ダーウィン事変(1)☆5
人間に食べられるためだけに生かされ殺される動物。それを食べることを良しとしない信条の「ヴィーガン」という人たちがいるのは聞いたことがある。「ベジタリアン」をもっと厳格にしたものだろうという認識しかないが。
この物語にはもっと過激な思想の「動物解放同盟(ALA)」が登場し、肉を食べる人間は許さず排除しなければならないというものだ。実際にニューヨークで爆発テロまで起こしてしまう。この事件のせいで、テロに関わらないただの「ヴィーガン」さえテロリストではないかと判断され白い目で見られる。
このマンガの真ん中に登場するのが、チンパンジーの母親と人間の父親から生まれた半人半猿のチャーリーだ。絵柄はかわいいが、人間より賢くチンパンジーより強い。

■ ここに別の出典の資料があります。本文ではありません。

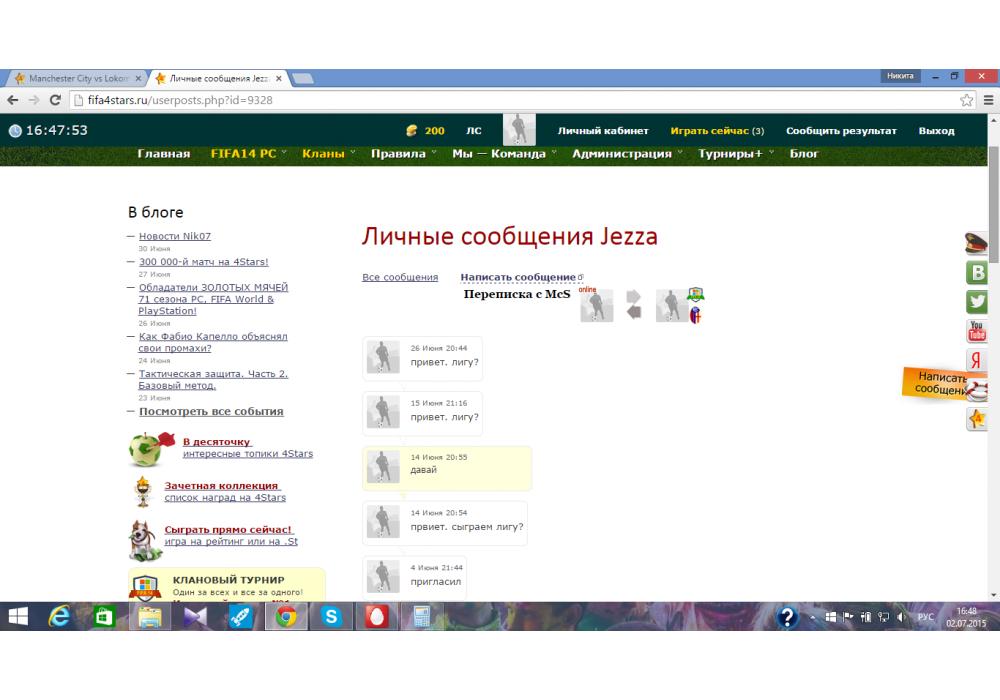
Task: Click the officer cap sidebar icon
Action: point(976,243)
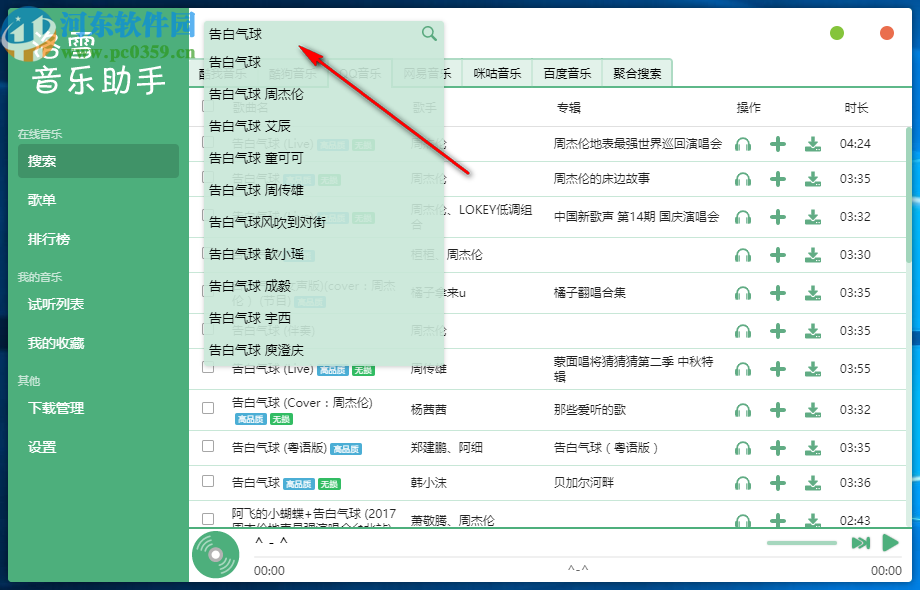Download 告白气球（粤语版）with download icon
The image size is (920, 590).
point(813,448)
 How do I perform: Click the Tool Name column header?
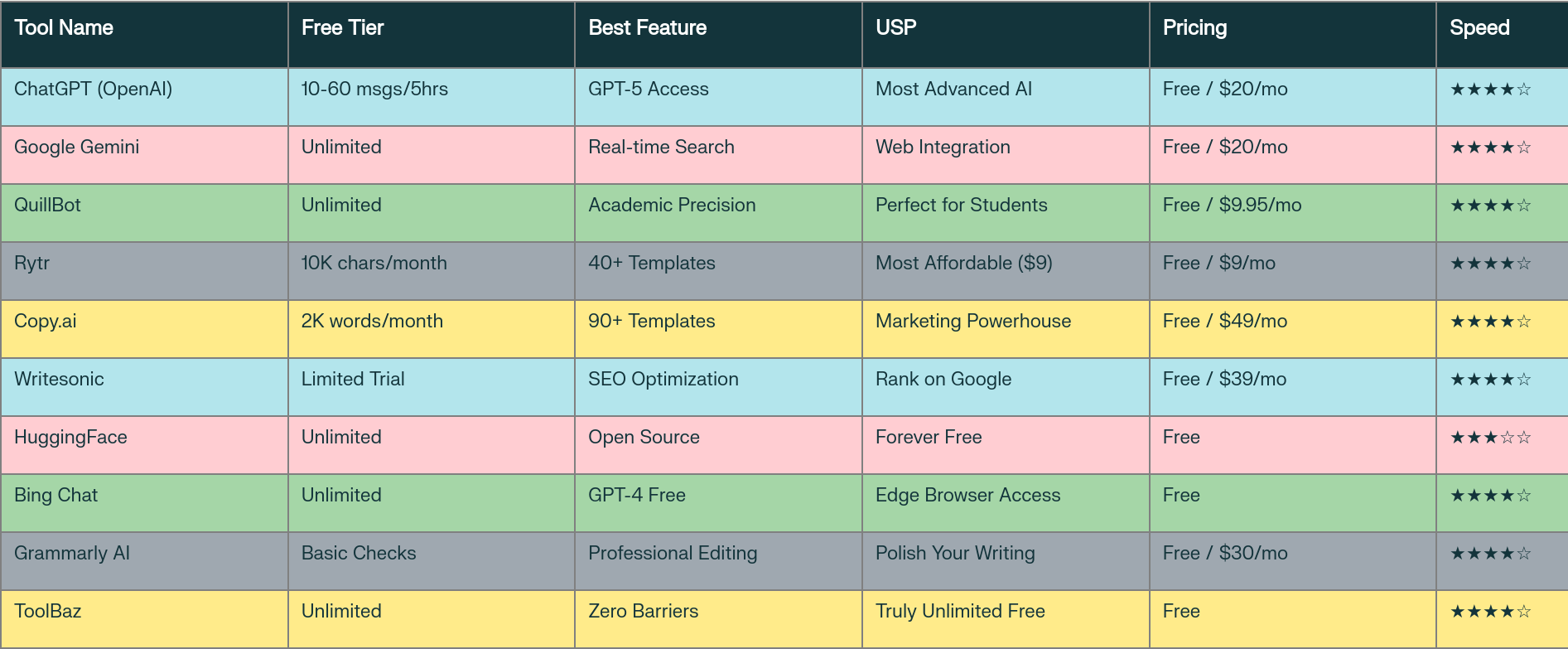click(x=64, y=28)
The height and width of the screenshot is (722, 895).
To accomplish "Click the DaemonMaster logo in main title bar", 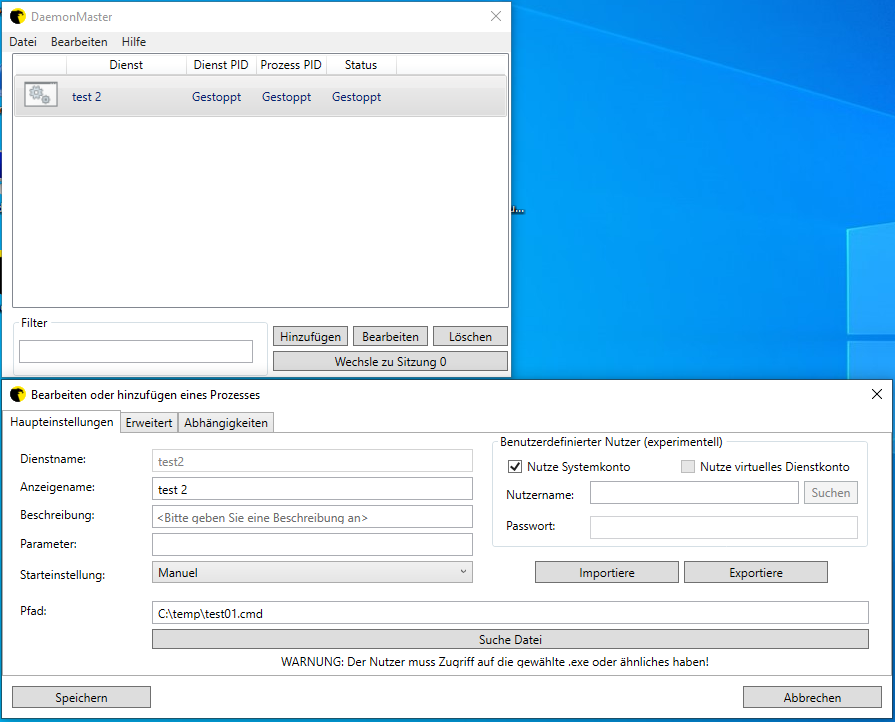I will click(17, 17).
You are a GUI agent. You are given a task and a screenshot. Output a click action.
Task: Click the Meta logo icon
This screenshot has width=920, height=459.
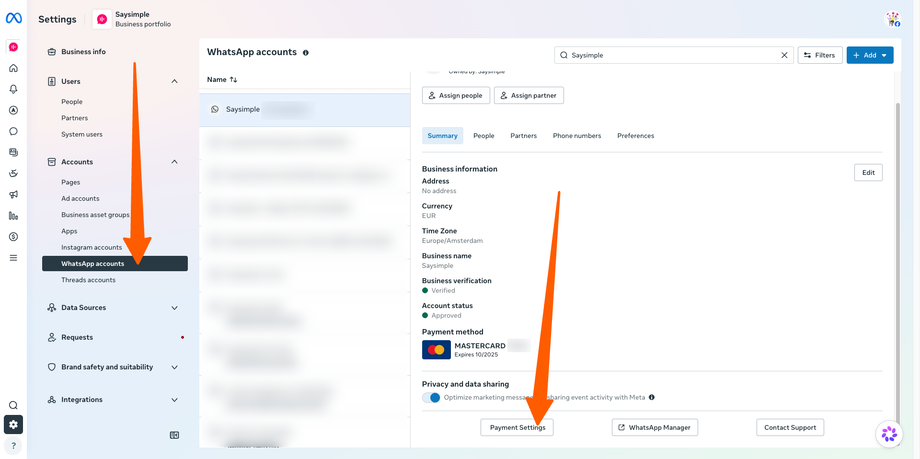tap(13, 18)
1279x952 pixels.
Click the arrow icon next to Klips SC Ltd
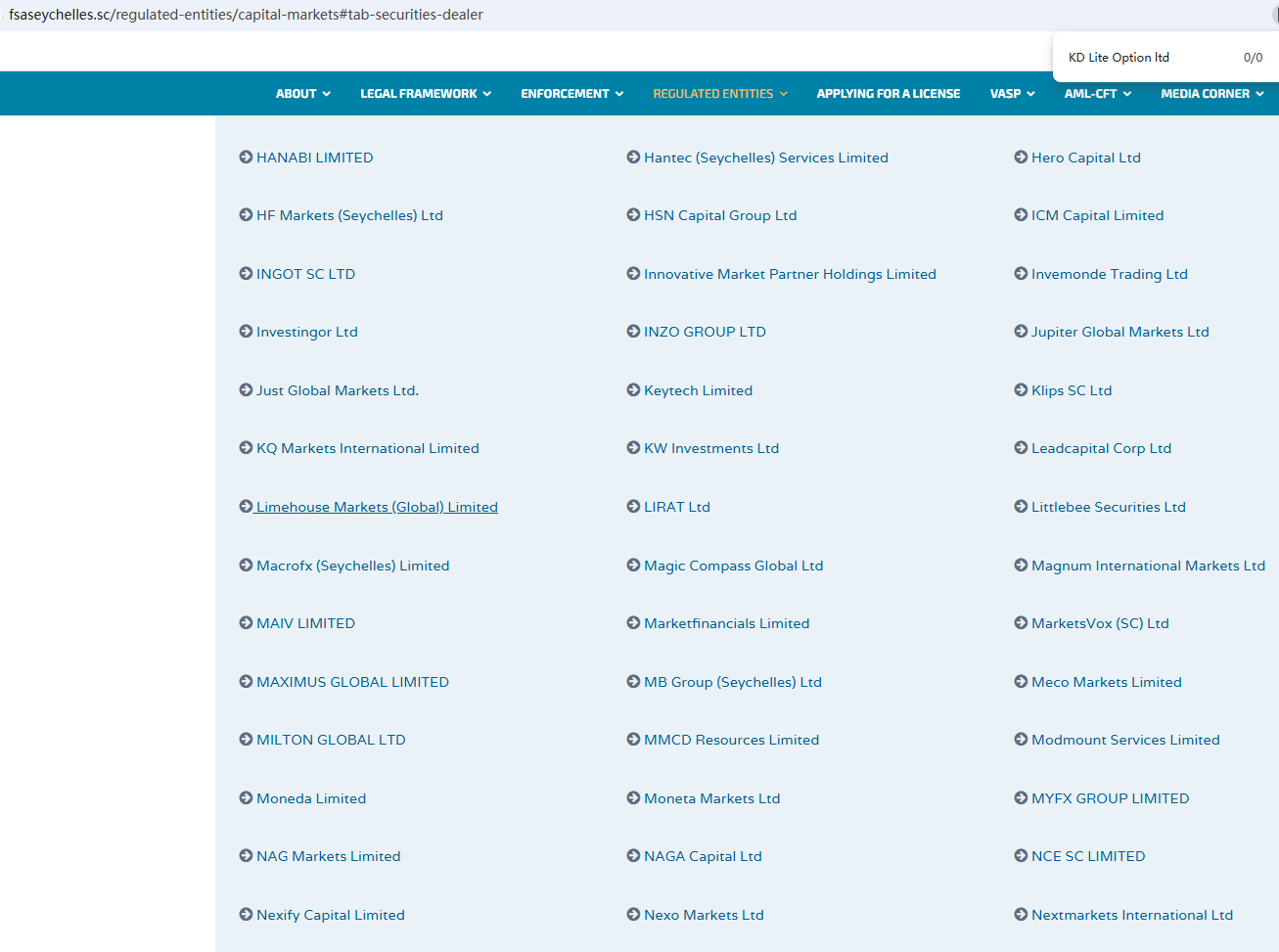tap(1021, 389)
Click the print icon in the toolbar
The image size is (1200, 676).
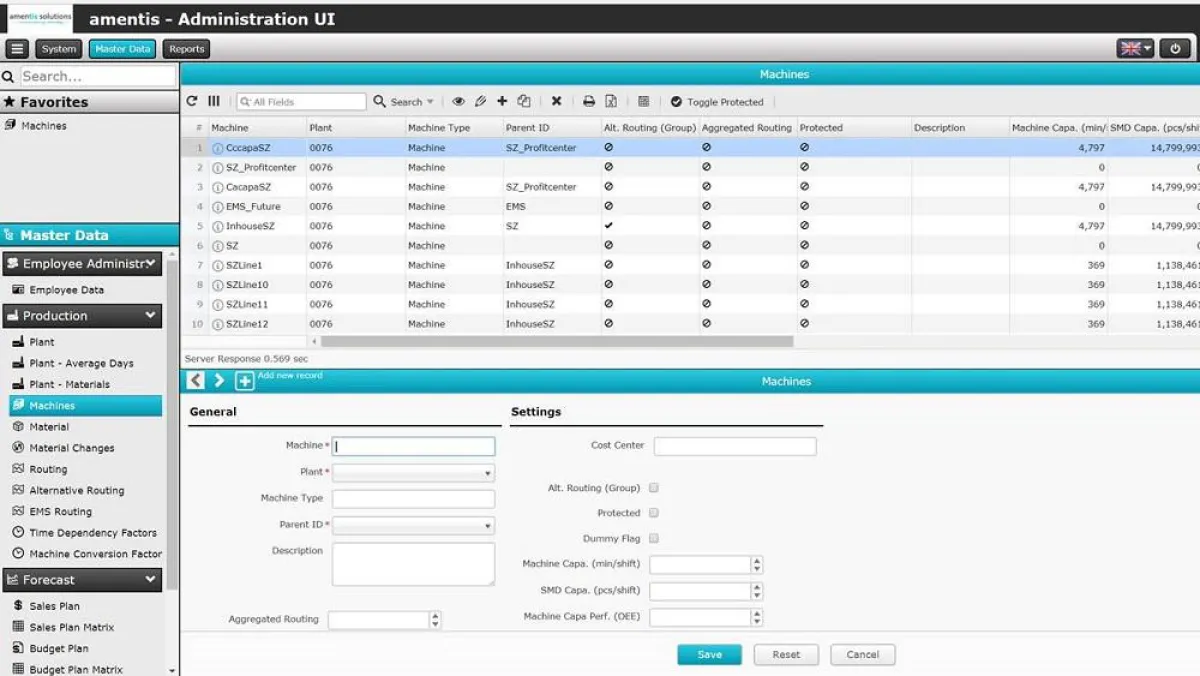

人間が彼に問うセンシティブな問題に、チャーリーは悩むことなく即座に回答する。その人間側でもなく動物側でもない意見がボクたちに新しい世界の見せ方を教えてくれる。全く新しい価値観と言ってもよい。
遠くない未来にありえるかもしれない現実。その時人類はチャーリーを受け入れられるだけ精神的に成熟しているのだろうか。
多民族国家のアメリカが舞台というのも良い。これが日本だとドラえもんかラノベ的な扱いになりギャグで済まされていただろうから。